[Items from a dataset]
****************

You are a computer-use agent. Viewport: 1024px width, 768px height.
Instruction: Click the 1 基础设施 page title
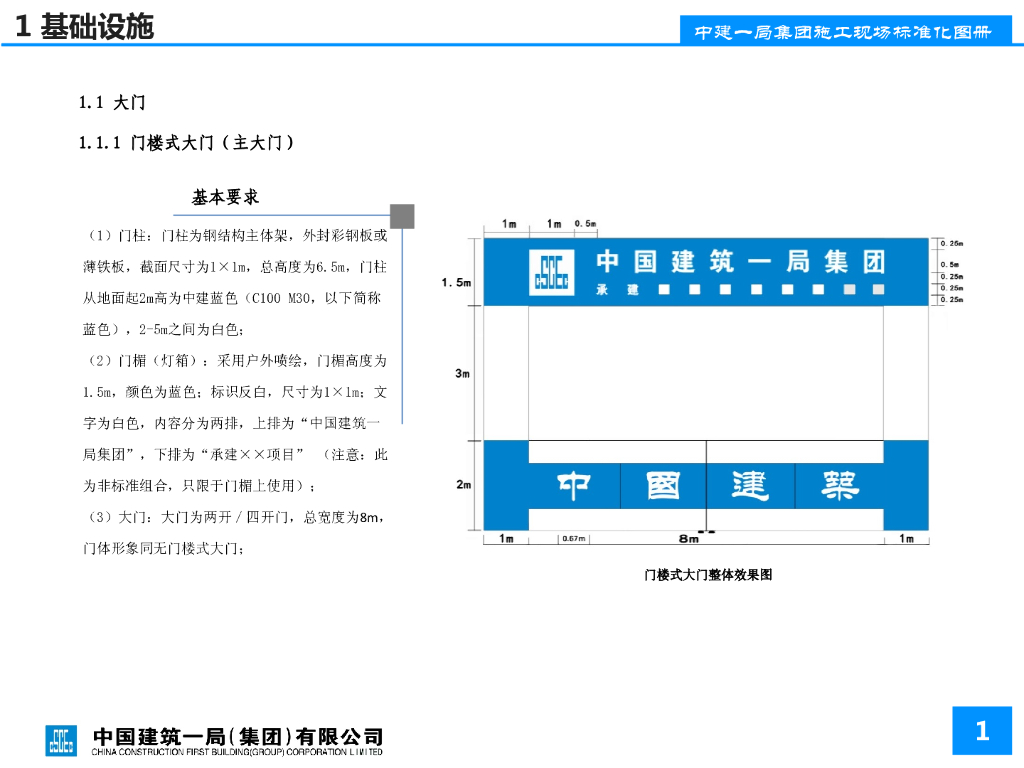85,27
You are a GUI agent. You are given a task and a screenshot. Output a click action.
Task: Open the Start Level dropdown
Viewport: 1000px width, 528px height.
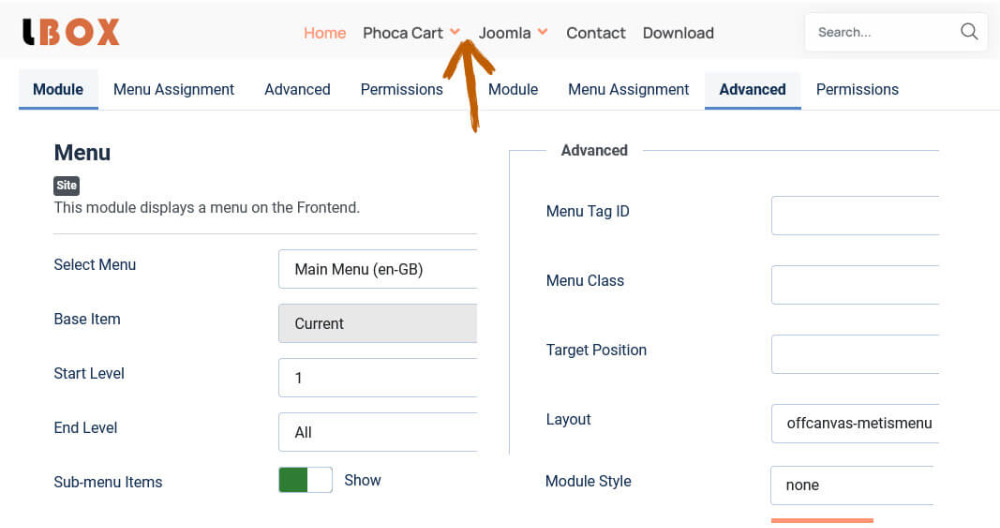[377, 378]
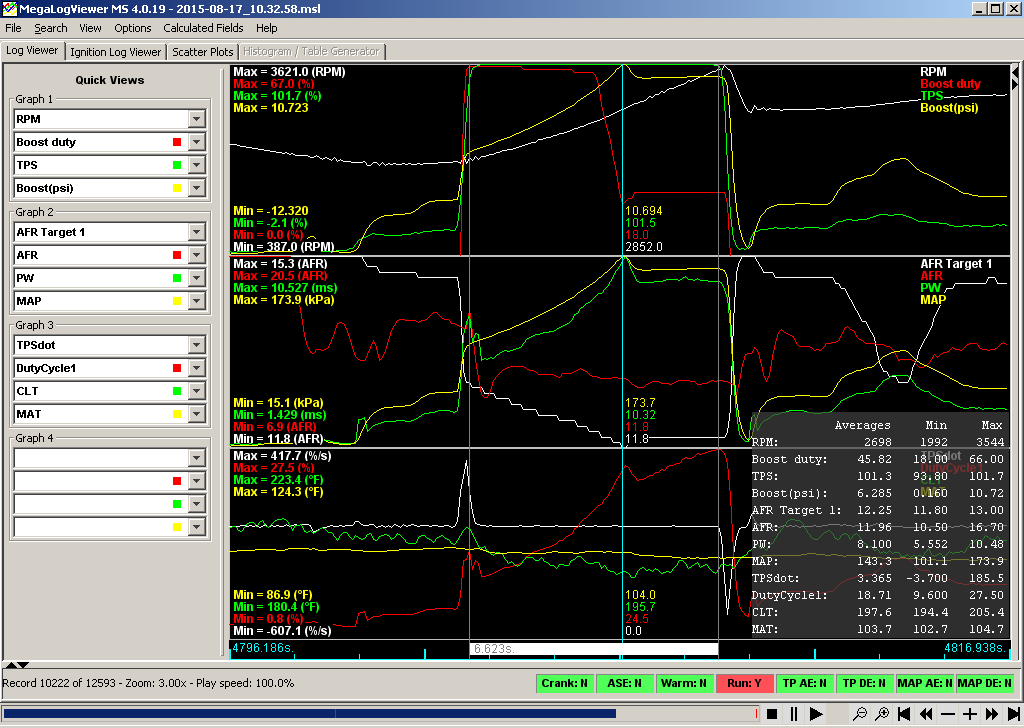This screenshot has height=728, width=1024.
Task: Click the rewind double-arrow button
Action: click(926, 714)
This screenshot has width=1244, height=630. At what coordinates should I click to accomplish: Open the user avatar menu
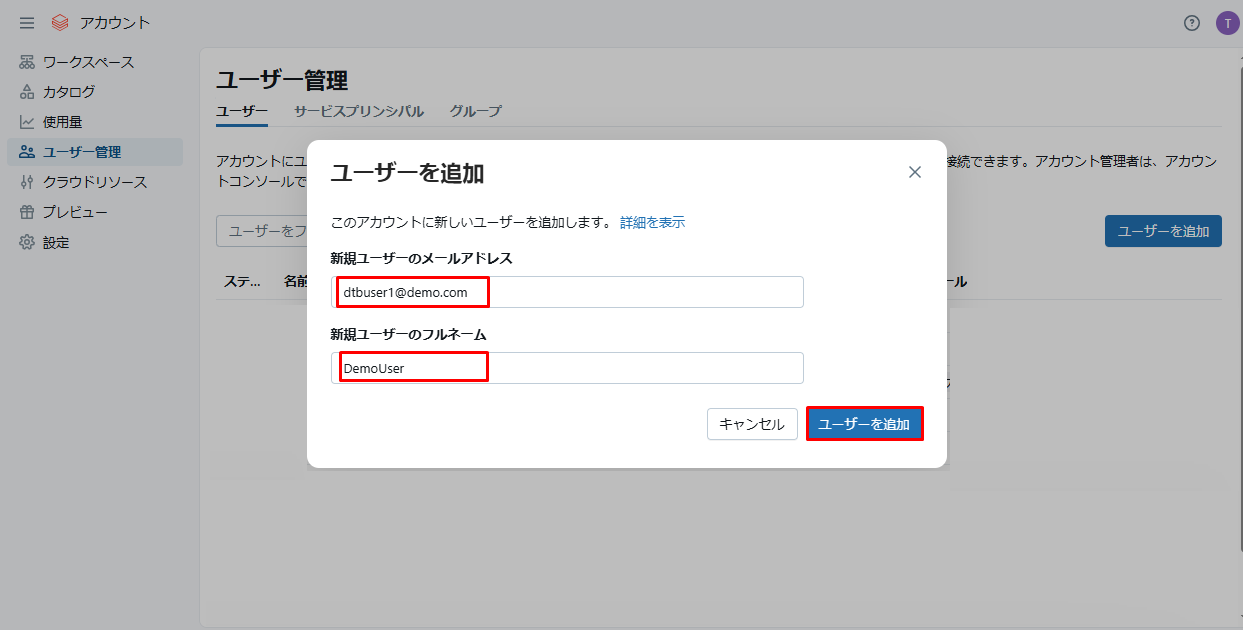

****************

**What to do**
Copy exactly, please, every line from the one holding "Task: Open the Start Level dropdown" through the last line of the data, both ends included, and no pictures.

**Output of the task**
Task: Open the Start Level dropdown
Viewport: 1000px width, 528px height.
[377, 378]
This screenshot has height=728, width=1024.
Task: Click the rewind double-arrow button
Action: click(926, 714)
This screenshot has width=1244, height=630. At what coordinates should I click to accomplish: Open the user avatar menu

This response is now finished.